The retirement savings gap has many causes:
- The gender pay gap results in less income to set aside.
- Women often leave the workforce to care for children as well as elderly relatives, resulting in less years spent accumulating savings.
- Women tend to live longer and need to spend more on medical care.
- The negative financial consequences of divorce tend to fall harshest on women.
- Women tend to be more risk averse when investing.
That list of setbacks may sound intimidating, but they are not set in stone. There are steps women may want to consider taking to close the retirement savings gap, many of which would be prudent for any pre-retiree to do:
- Spousal IRA. A working spouse can contribute to an IRA in the name of their non-working or low-earning spouse. The couple must file a joint income-tax return, and the contribution limit for 2017 is $5,500 ($6,500 for those aged 50 and over); these amounts may not apply in every circumstance.
- Don’t leave free money on the table. Save enough in your employer-sponsored retirement plan to receive the employer match.

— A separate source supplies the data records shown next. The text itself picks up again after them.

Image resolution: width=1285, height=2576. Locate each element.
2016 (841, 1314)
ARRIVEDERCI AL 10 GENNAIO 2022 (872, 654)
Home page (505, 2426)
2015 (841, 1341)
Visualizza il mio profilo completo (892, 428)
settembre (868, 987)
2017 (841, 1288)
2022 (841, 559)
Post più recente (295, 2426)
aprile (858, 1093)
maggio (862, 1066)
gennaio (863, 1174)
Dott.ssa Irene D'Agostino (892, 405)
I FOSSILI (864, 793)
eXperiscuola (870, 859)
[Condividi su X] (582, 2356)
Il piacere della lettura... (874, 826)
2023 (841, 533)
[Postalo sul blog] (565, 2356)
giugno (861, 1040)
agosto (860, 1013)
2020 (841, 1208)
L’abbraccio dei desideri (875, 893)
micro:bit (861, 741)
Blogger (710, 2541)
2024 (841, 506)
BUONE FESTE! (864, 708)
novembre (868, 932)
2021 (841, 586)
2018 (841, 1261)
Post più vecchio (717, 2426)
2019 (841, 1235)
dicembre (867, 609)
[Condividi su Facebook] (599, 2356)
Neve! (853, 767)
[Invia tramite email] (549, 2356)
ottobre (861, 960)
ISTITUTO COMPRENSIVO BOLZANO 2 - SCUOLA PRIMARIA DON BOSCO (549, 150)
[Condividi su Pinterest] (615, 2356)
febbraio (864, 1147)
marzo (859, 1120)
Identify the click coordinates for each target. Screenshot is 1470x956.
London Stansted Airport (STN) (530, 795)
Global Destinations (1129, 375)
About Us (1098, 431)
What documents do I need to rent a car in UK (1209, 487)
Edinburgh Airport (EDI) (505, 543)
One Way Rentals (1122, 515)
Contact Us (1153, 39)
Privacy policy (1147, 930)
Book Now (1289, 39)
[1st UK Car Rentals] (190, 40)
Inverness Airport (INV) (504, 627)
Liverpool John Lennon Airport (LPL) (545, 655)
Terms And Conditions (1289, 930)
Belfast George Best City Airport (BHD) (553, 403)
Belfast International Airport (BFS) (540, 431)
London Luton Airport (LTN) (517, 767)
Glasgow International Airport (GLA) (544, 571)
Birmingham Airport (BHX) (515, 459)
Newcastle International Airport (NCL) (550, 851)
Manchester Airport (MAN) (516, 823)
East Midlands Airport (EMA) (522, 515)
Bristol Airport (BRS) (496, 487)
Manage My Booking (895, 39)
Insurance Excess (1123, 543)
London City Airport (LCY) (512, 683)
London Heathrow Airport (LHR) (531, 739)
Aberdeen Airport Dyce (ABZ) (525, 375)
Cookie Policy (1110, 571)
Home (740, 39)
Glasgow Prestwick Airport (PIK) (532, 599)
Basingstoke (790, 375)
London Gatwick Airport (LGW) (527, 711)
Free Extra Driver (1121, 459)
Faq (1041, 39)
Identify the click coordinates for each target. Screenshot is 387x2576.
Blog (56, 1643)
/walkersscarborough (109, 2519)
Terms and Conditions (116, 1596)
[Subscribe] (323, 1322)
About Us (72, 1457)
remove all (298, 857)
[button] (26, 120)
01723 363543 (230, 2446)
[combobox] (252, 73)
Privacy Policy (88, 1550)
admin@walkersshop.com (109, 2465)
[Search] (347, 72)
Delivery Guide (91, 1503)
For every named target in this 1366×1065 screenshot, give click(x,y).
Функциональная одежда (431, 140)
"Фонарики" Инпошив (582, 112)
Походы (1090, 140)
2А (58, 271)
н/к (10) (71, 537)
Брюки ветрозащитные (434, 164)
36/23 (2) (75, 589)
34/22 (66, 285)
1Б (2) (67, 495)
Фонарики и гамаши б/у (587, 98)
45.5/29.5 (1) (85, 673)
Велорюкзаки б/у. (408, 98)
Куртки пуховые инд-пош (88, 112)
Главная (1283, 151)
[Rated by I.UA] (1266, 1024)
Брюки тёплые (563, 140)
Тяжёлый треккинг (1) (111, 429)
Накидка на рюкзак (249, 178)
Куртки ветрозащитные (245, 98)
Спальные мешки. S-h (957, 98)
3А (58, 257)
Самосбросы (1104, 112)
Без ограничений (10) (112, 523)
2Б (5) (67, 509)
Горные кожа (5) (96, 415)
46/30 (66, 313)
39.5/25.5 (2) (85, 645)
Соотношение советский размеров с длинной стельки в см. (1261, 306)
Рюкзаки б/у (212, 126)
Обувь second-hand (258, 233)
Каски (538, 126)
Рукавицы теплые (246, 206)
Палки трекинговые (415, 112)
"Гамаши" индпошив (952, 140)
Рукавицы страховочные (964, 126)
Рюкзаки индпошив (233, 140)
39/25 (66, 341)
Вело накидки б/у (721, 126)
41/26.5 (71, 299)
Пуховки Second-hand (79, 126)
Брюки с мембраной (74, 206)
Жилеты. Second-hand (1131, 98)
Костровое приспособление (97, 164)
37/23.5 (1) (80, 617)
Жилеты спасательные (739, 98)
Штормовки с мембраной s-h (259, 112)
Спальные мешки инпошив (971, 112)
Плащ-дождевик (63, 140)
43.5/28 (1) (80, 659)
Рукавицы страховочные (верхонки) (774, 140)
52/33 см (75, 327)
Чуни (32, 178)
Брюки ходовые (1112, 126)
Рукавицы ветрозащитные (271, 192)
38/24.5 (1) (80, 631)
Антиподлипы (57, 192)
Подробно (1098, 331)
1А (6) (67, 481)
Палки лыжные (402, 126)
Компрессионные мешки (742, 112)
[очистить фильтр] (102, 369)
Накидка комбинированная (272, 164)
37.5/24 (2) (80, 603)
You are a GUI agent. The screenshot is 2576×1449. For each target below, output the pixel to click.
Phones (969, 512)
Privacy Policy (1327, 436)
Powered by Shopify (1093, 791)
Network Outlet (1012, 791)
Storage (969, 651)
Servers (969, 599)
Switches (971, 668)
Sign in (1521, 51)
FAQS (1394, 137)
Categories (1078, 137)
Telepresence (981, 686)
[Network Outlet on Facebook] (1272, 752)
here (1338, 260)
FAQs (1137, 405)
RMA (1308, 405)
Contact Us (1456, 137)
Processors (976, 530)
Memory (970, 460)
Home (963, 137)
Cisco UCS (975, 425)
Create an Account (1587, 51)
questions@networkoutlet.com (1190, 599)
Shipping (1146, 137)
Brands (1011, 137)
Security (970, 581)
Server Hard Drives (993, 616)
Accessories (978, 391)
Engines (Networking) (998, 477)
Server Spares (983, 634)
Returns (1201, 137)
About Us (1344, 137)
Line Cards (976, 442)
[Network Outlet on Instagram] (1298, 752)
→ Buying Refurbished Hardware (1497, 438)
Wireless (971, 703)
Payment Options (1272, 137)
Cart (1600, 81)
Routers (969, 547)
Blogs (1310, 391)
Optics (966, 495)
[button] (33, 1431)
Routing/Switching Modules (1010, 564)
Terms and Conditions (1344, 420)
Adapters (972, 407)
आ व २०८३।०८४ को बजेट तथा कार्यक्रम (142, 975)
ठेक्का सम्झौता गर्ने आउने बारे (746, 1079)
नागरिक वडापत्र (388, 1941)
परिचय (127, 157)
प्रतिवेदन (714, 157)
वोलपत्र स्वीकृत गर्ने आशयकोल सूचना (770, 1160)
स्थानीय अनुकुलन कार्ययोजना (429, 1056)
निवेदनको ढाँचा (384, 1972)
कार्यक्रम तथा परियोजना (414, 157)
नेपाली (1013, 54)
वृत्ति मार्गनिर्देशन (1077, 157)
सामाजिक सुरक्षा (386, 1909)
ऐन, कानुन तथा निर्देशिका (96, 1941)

- Catch-up contributions. Take advantage of the extra money you are permitted to save in retirement accounts once you turn 50. Most 401(k)s, 403(b)s, and IRAs allow catch-up contributions.
- Eliminate debt. Commit to living a debt-free lifestyle. Pay off any existing debt, then track your spending and tighten your budget to remain debt free.
- Think beyond the 401(k). Consider also saving in an IRA, to which you can contribute $5,500 per year ($6,500 for those aged 50 and over; these amounts may not apply in every circumstance). An HSA (health savings account) can also be a great way to help pay for medical costs in retirement, if you are covered by a qualifying high-deductible health insurance plan.
- Automate. Set your contributions to automatically increase every year.
Ultimately, a woman saving for retirement may need to focus on her strategy a bit more than her male counterparts, but almost everyone has the ability to save for a comfortable future. Aside from the tips above, consulting with a financial professional to formulate the best plan for you is always a smart idea.
The information mentioned in this article is for informational purposes only, is intended to provide general guidance and does not constitute legal or tax advice. Each person’s situation is unique and may materially differ from the information provided herein. You should seek the advice of a financial professional, tax consultant and/or legal counsel to address your specific needs before any financial or other commitments regarding the issues related to your situation are made. Banco Popular North America does not make any representations or warranties as to the content contained herein and disclaims any and all liability resulting from any use of or reliance on such content.